San Ireneo, remontándose a la profecía de Isaías sobre la virgen que da a luz, explicaba: «Las palabras: "Oíd, pues, casa de David" (Isaías 7, 13) indican que el rey eterno, que según la promesa de Dios a David surgiría del "fruto de su vientre" (Salmo 131,11), es el mismo que nació de la Virgen, de la descendencia de David. Por ello, le había prometido un rey que nacería del "fruto de su vientre", expresión que indica una virgen encinta. Por tanto, la Escritura… hace referencia al fruto del vientre para proclamar que el nacimiento de quien tenía que venir acaecería de la Virgen. Así lo testimonió precisamente Isabel, llena del Espíritu santo, cuando dijo a María: "Bendita tú entre las mujeres y bendito el fruto de tu vientre" (Lucas 1, 42). De este modo, el Espíritu Santo indica a los que quieren escucharle que al dar a luz la Virgen, es decir, María, se cumplió la promesa hecha por Dios a David: suscitar un rey del fruto de su vientre» («Contra las herejías» --«Contro le eresie»--, 3,21,5: Già e Non Ancora, CCCXX, Milán 1997, p. 285).

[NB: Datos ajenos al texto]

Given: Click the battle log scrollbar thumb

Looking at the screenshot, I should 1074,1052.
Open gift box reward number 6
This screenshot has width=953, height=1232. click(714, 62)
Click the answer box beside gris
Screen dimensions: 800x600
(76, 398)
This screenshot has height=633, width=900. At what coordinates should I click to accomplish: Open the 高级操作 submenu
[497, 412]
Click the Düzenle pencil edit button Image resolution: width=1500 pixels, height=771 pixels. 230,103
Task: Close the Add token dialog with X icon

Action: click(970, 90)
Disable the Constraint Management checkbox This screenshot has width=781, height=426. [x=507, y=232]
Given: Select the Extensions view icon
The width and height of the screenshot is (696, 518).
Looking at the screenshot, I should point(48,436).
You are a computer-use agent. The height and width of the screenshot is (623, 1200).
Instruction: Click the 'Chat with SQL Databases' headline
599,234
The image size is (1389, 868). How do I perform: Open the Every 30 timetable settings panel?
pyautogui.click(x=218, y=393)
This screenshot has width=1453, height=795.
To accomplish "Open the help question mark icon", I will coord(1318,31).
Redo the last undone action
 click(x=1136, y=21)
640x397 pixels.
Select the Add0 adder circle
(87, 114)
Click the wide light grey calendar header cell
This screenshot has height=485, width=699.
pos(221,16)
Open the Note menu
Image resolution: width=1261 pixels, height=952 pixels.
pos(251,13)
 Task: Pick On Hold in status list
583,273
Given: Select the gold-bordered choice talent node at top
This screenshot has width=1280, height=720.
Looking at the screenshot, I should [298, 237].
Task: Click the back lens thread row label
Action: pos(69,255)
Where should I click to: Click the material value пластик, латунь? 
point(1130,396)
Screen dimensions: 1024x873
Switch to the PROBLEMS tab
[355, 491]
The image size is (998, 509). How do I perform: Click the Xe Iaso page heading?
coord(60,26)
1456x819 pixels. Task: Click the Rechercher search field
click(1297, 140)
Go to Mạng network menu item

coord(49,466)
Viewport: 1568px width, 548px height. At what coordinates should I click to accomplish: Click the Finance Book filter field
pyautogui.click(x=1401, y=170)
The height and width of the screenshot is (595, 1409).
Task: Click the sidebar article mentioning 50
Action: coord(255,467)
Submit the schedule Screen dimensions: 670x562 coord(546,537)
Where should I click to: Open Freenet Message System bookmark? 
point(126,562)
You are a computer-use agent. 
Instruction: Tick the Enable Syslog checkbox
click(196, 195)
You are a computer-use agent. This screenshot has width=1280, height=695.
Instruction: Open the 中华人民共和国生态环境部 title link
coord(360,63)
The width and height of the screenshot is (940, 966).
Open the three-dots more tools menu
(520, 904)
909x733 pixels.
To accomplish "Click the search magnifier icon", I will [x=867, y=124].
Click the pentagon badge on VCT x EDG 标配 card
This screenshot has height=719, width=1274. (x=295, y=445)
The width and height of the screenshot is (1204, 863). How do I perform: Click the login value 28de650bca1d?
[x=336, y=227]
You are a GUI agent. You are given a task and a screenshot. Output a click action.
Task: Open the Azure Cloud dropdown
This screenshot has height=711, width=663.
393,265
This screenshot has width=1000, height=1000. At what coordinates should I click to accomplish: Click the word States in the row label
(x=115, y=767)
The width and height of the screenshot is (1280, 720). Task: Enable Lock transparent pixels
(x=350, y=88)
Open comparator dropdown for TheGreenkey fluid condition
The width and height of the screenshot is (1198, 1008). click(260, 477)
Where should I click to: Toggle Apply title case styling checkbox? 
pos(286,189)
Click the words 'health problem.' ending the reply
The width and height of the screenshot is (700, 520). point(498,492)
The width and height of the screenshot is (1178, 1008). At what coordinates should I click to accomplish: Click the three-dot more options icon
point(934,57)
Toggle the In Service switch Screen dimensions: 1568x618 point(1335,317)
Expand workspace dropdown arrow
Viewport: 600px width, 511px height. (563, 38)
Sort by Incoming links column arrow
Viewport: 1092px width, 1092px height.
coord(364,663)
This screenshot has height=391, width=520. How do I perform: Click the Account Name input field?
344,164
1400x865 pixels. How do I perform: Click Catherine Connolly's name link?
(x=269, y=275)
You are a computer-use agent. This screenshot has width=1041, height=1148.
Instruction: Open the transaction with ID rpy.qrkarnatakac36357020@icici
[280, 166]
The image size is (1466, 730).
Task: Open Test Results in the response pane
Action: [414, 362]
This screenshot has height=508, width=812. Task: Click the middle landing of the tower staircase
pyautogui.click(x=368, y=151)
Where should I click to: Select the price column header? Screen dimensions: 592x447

De este modo, vemos la fidelidad de Dios en el gran arco que va desde el antiguo Salmo hasta la encarnación del Señor. En el Salmo ya aparece y resplandece el misterio de un Dios que habita en nosotros, que se convierte en uno de nosotros en la Encarnación. Y esta fidelidad de Dios es nuestra confianza en los cambios de la historia, es nuestra alegría.